-- START OF Data in this exercise --

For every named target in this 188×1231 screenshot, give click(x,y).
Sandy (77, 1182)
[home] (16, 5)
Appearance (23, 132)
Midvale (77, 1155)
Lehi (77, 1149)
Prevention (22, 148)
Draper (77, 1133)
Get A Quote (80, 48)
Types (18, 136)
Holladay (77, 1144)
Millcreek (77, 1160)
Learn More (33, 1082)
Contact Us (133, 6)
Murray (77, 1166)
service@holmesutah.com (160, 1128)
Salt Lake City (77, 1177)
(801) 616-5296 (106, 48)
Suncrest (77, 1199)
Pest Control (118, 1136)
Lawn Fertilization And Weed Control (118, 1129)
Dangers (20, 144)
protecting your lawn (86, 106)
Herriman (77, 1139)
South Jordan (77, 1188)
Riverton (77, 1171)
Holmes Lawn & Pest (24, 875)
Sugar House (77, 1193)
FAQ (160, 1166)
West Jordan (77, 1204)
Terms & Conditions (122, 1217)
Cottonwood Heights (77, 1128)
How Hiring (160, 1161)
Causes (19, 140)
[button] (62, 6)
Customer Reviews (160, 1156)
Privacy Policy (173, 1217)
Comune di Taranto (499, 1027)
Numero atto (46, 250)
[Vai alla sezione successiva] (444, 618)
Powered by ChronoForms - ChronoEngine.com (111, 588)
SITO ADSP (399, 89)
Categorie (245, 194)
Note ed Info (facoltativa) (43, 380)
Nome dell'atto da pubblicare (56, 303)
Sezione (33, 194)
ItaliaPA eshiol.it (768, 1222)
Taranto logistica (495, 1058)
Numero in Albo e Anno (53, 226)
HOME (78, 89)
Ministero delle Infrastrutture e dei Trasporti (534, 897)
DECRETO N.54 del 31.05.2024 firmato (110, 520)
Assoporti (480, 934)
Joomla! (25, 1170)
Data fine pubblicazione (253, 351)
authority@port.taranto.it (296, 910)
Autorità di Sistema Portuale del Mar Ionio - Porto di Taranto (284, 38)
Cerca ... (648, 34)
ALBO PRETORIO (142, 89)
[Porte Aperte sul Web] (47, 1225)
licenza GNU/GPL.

-- END OF Data in this exercise --

Please give the lines above as a Markdown table with the columns Row and Line, numbering each row and leaving out any blank lines.

§ **Exercise answer**:
| Row | Line |
|---|---|
| 1 | For every named target in this 188×1231 screenshot, give click(x,y). |
| 2 | Sandy (77, 1182) |
| 3 | [home] (16, 5) |
| 4 | Appearance (23, 132) |
| 5 | Midvale (77, 1155) |
| 6 | Lehi (77, 1149) |
| 7 | Prevention (22, 148) |
| 8 | Draper (77, 1133) |
| 9 | Get A Quote (80, 48) |
| 10 | Types (18, 136) |
| 11 | Holladay (77, 1144) |
| 12 | Millcreek (77, 1160) |
| 13 | Learn More (33, 1082) |
| 14 | Contact Us (133, 6) |
| 15 | Murray (77, 1166) |
| 16 | service@holmesutah.com (160, 1128) |
| 17 | Salt Lake City (77, 1177) |
| 18 | (801) 616-5296 (106, 48) |
| 19 | Suncrest (77, 1199) |
| 20 | Pest Control (118, 1136) |
| 21 | Lawn Fertilization And Weed Control (118, 1129) |
| 22 | Dangers (20, 144) |
| 23 | protecting your lawn (86, 106) |
| 24 | Herriman (77, 1139) |
| 25 | South Jordan (77, 1188) |
| 26 | Riverton (77, 1171) |
| 27 | Holmes Lawn & Pest (24, 875) |
| 28 | Sugar House (77, 1193) |
| 29 | FAQ (160, 1166) |
| 30 | West Jordan (77, 1204) |
| 31 | Terms & Conditions (122, 1217) |
| 32 | Cottonwood Heights (77, 1128) |
| 33 | How Hiring (160, 1161) |
| 34 | Causes (19, 140) |
| 35 | [button] (62, 6) |
| 36 | Customer Reviews (160, 1156) |
| 37 | Privacy Policy (173, 1217) |
| 38 | Comune di Taranto (499, 1027) |
| 39 | Numero atto (46, 250) |
| 40 | [Vai alla sezione successiva] (444, 618) |
| 41 | Powered by ChronoForms - ChronoEngine.com (111, 588) |
| 42 | SITO ADSP (399, 89) |
| 43 | Categorie (245, 194) |
| 44 | Note ed Info (facoltativa) (43, 380) |
| 45 | Nome dell'atto da pubblicare (56, 303) |
| 46 | Sezione (33, 194) |
| 47 | ItaliaPA eshiol.it (768, 1222) |
| 48 | Taranto logistica (495, 1058) |
| 49 | Numero in Albo e Anno (53, 226) |
| 50 | HOME (78, 89) |
| 51 | Ministero delle Infrastrutture e dei Trasporti (534, 897) |
| 52 | DECRETO N.54 del 31.05.2024 firmato (110, 520) |
| 53 | Assoporti (480, 934) |
| 54 | Joomla! (25, 1170) |
| 55 | Data fine pubblicazione (253, 351) |
| 56 | authority@port.taranto.it (296, 910) |
| 57 | Autorità di Sistema Portuale del Mar Ionio - Porto di Taranto (284, 38) |
| 58 | Cerca ... (648, 34) |
| 59 | ALBO PRETORIO (142, 89) |
| 60 | [Porte Aperte sul Web] (47, 1225) |
| 61 | licenza GNU/GPL. |